**Exercise A**
Answer these questions using the film review below:
(i) Who directed the film?
(ii) What running time is listed for the film?
(iii) Who wrote the review?

____

20th Century Fox Cinema Archives


American Guerrilla in the Philippines
20th Century Fox Cinema Archives
1950 / Color / 1:37 flat Academy / 105 min. / Street Date August 6, 2013; in triple pack with Diplomatic Courier and Love is News, May 19, 2015
Starring Tyrone Power, Micheline Presle, Tom Ewell, Bob Patten, Tommy Cook, Juan Torena, Jack Elam, Robert Barrat, Miguel Anzures, Rosa Del Rosario, Vic Diaz, Eduardo Rivera, Eduardo Infante, Carleton Young.
Cinematography
Harry Jackson
Original Music Cyril Mockridge
Written and Produced by Lamar Trotti from the novel by Ira Wolfert
Directed by Fritz Lang

Reviewed by Glenn Erickson

When a Fritz Lang movie is released I feel honor bound to review it. The Auteur Theory may have its limitations but Fritz certainly fits into the mold; his movies are truly distinctive. The folk that knock this particular title complain that it has no place in the 'Langian' worldview. Lang himself dismisses the film as an assignment done just to stay busy and maintain solvency. It's 'just a war movie,' without the dense moral jeopardy we associate with Lang.

____

**Exercise B**
Arrange the records as a Markdown table with the columns "No." and "Record line". Start with the line containing "Given: Open the Fonts settings tab" and go through the end of the records, skipping blank lines and leaving out the pictures.

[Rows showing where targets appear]
____

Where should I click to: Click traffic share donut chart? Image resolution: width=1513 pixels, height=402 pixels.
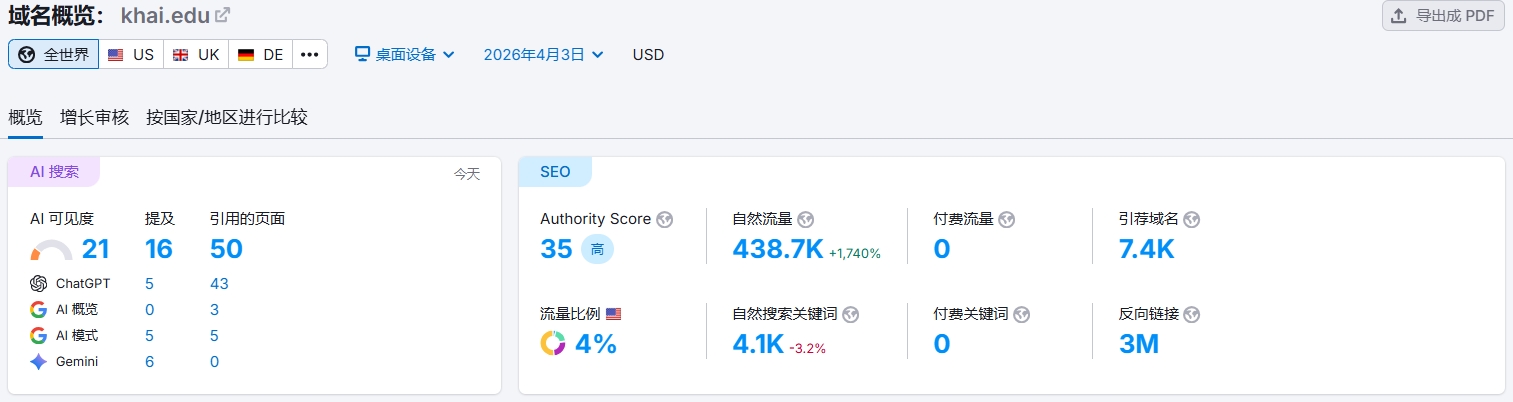[553, 344]
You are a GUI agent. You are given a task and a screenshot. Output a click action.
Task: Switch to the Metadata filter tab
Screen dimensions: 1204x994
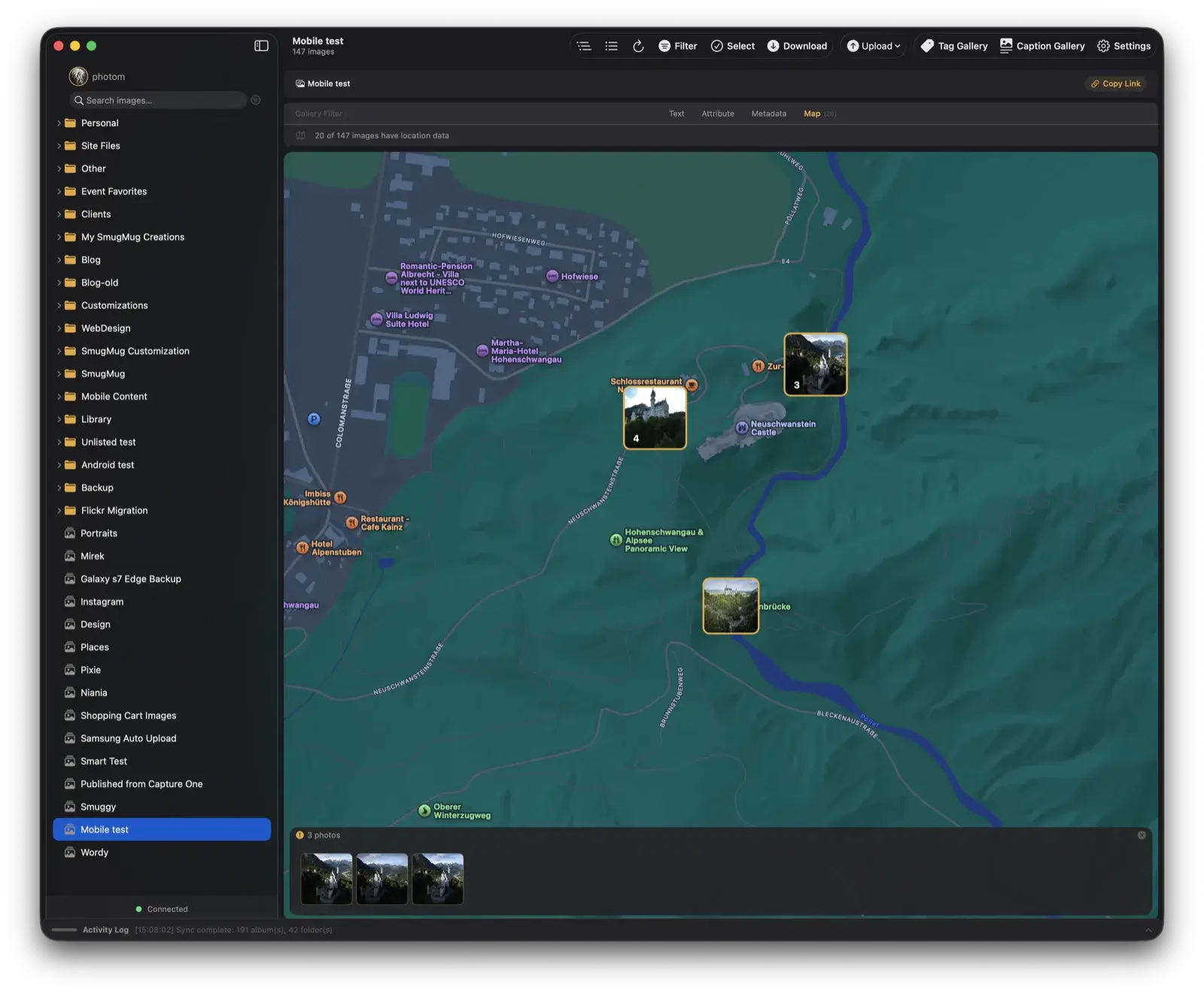768,114
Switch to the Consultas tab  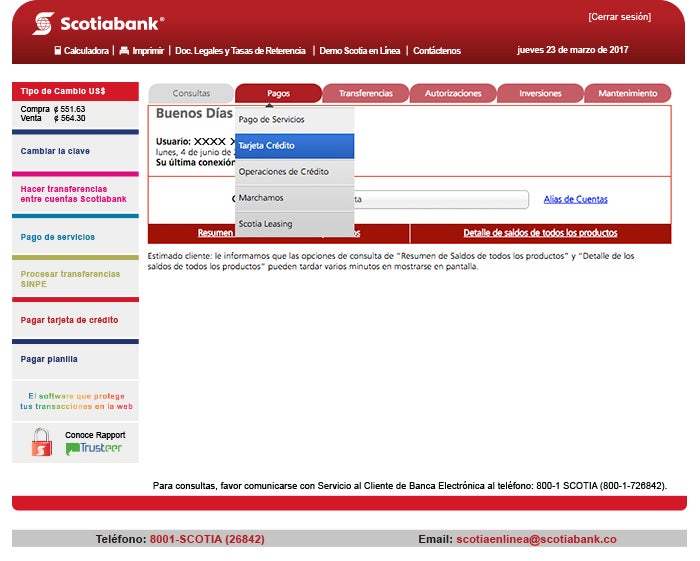[x=191, y=93]
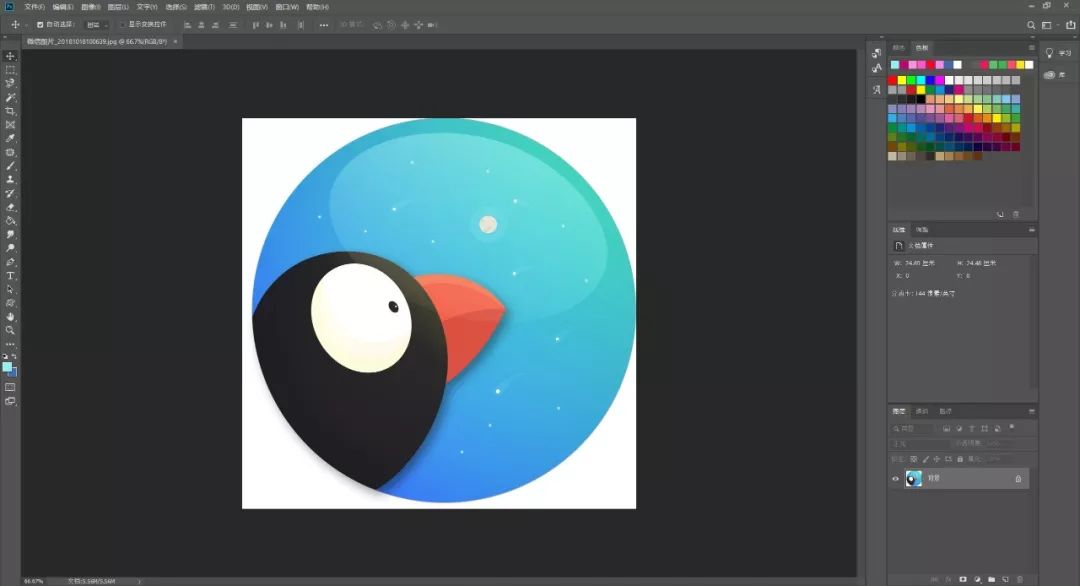Click the foreground color swatch in toolbox

click(7, 367)

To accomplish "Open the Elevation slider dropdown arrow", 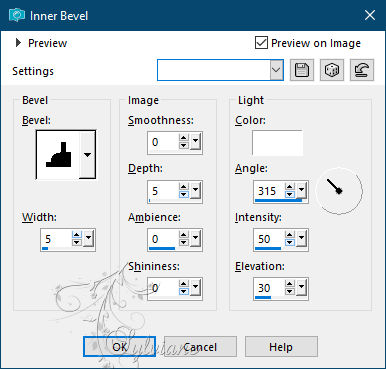I will point(301,287).
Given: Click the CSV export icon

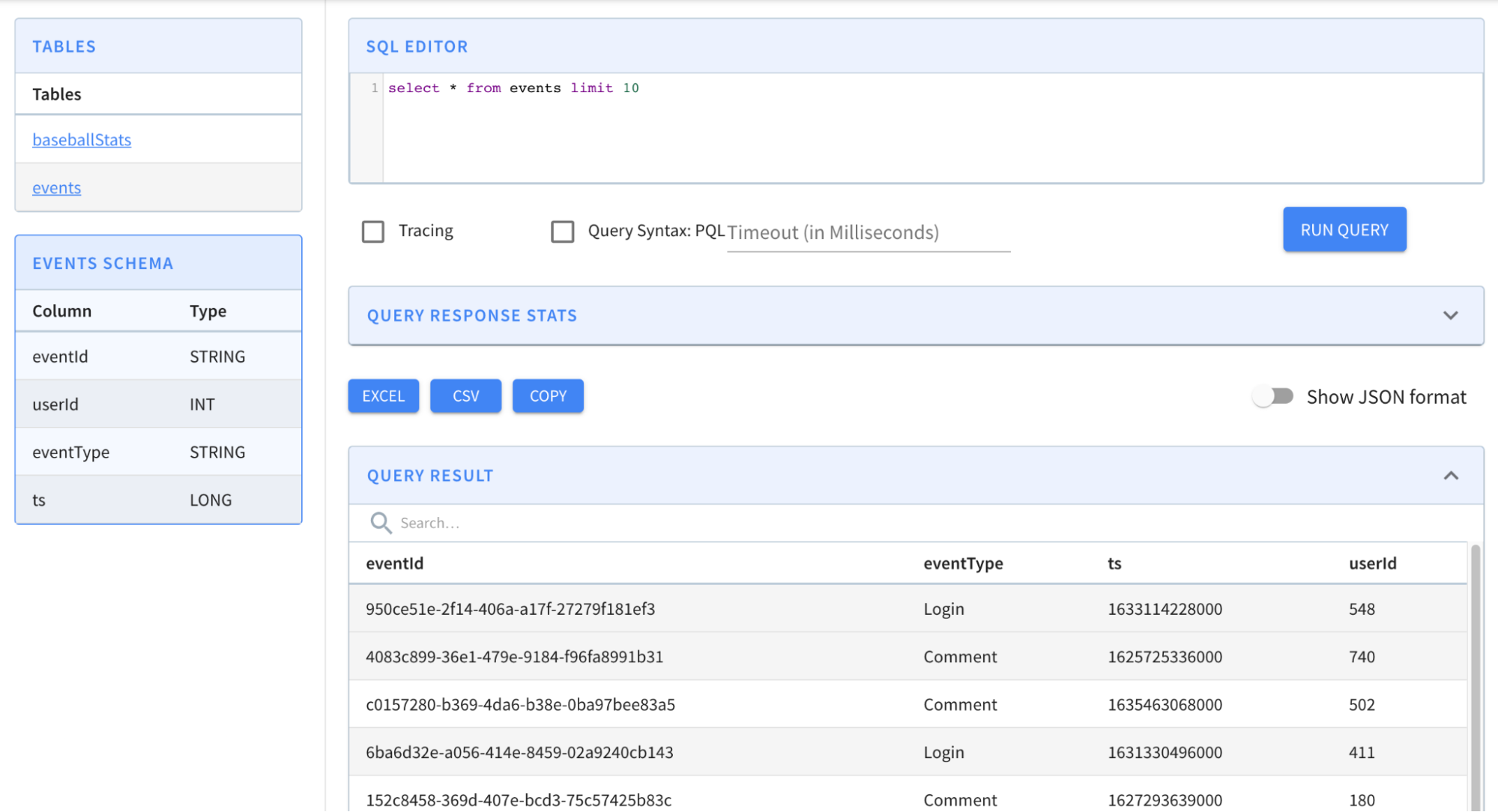Looking at the screenshot, I should pos(466,394).

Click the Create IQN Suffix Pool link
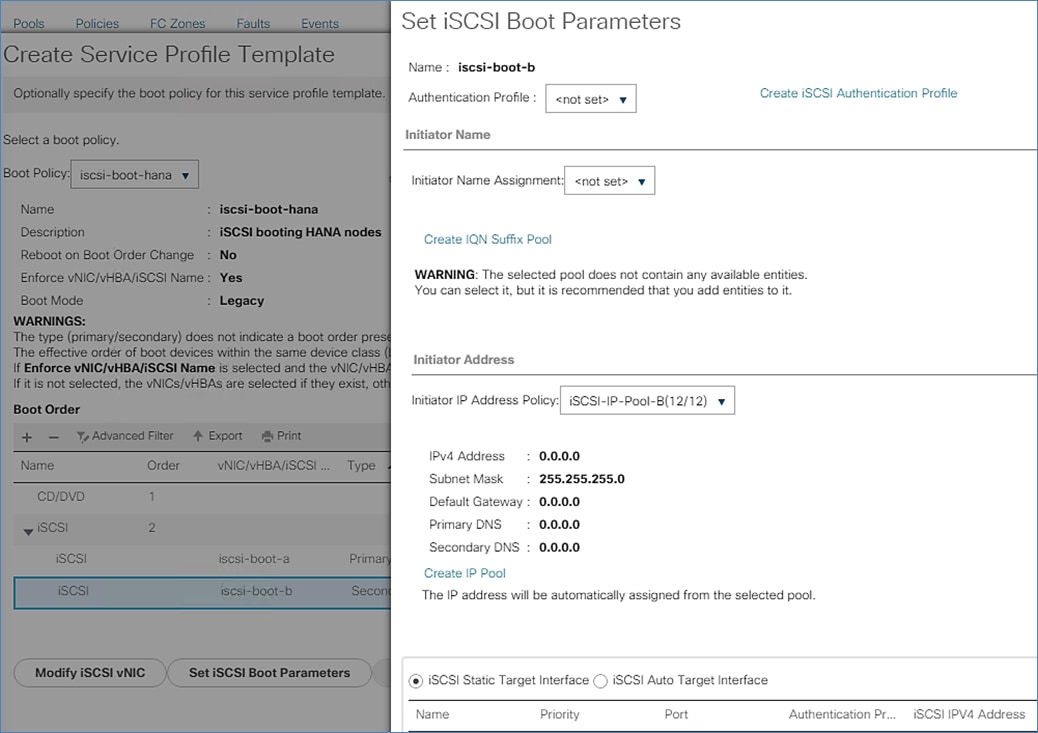coord(487,239)
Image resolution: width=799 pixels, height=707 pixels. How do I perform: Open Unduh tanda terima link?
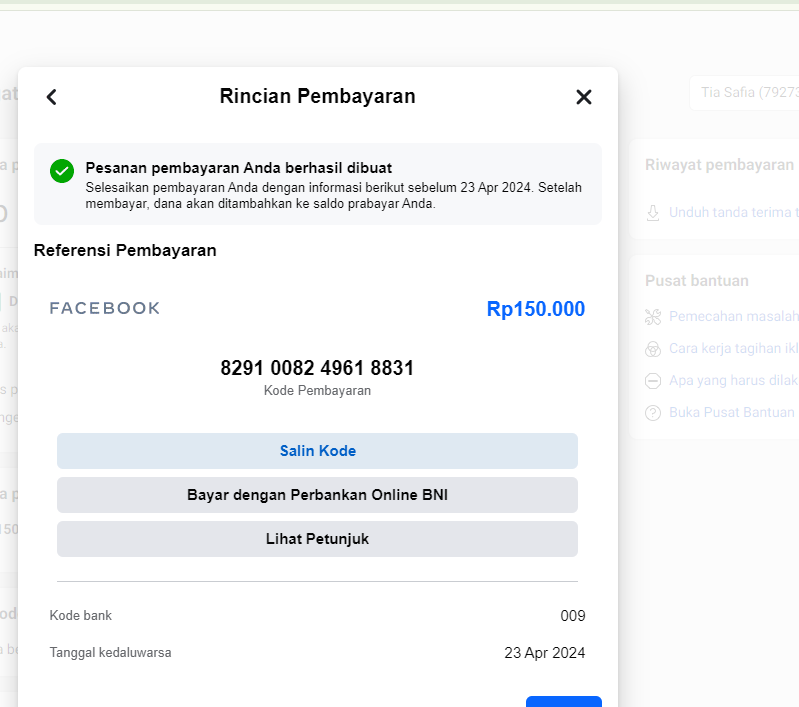click(x=733, y=213)
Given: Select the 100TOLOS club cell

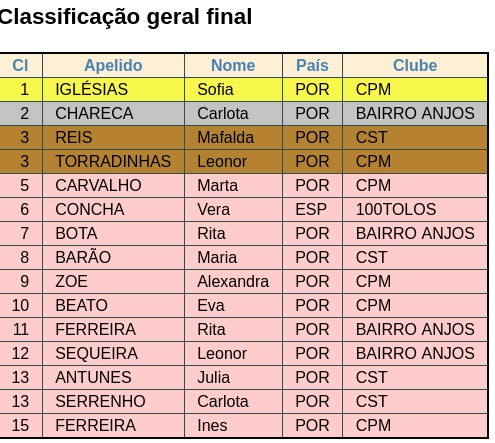Looking at the screenshot, I should coord(415,209).
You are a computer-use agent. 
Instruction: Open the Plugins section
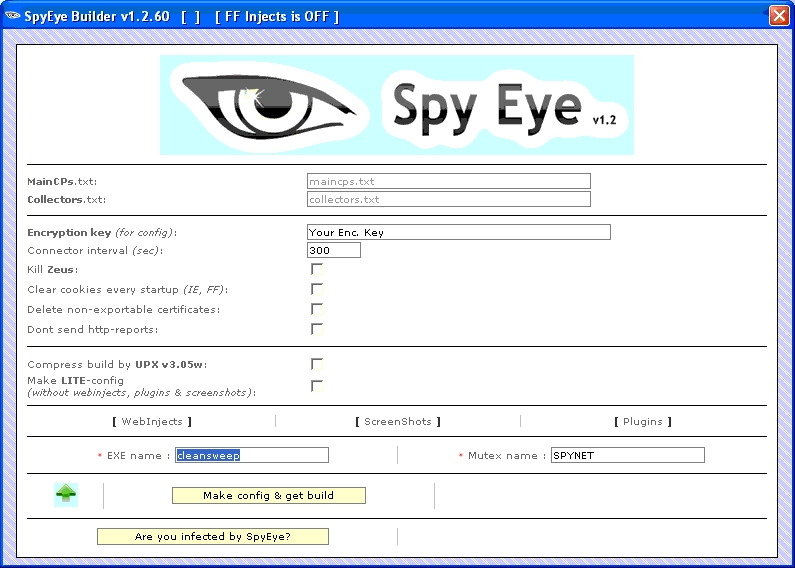click(642, 421)
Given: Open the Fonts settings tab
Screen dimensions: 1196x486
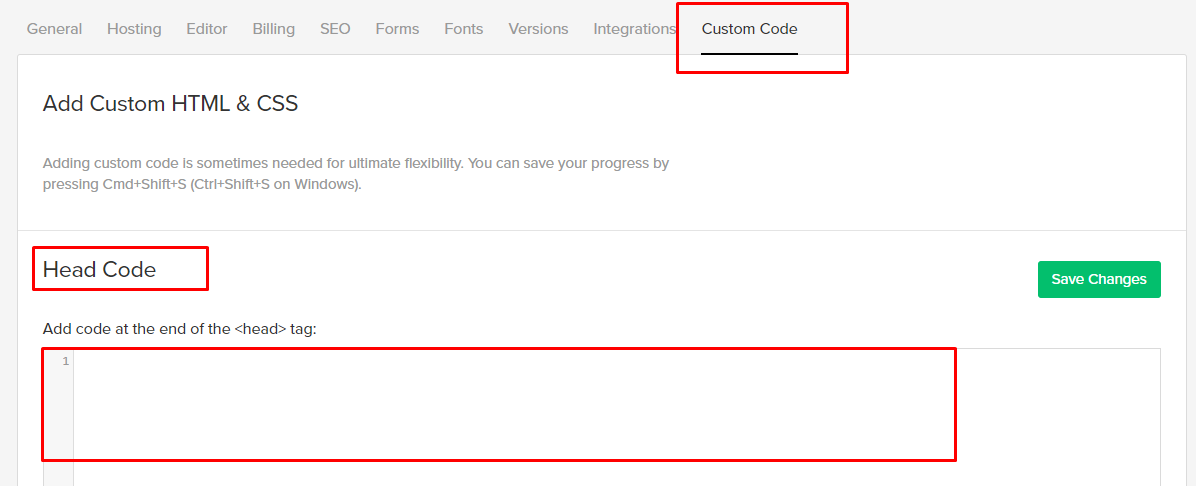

____

**Expected answer A**
(i) Fritz Lang
(ii) 105 min.
(iii) Glenn Erickson

**Expected answer B**
| No. | Record line |
|---|---|
| 1 | Given: Open the Fonts settings tab |
| 2 | Screen dimensions: 1196x486 |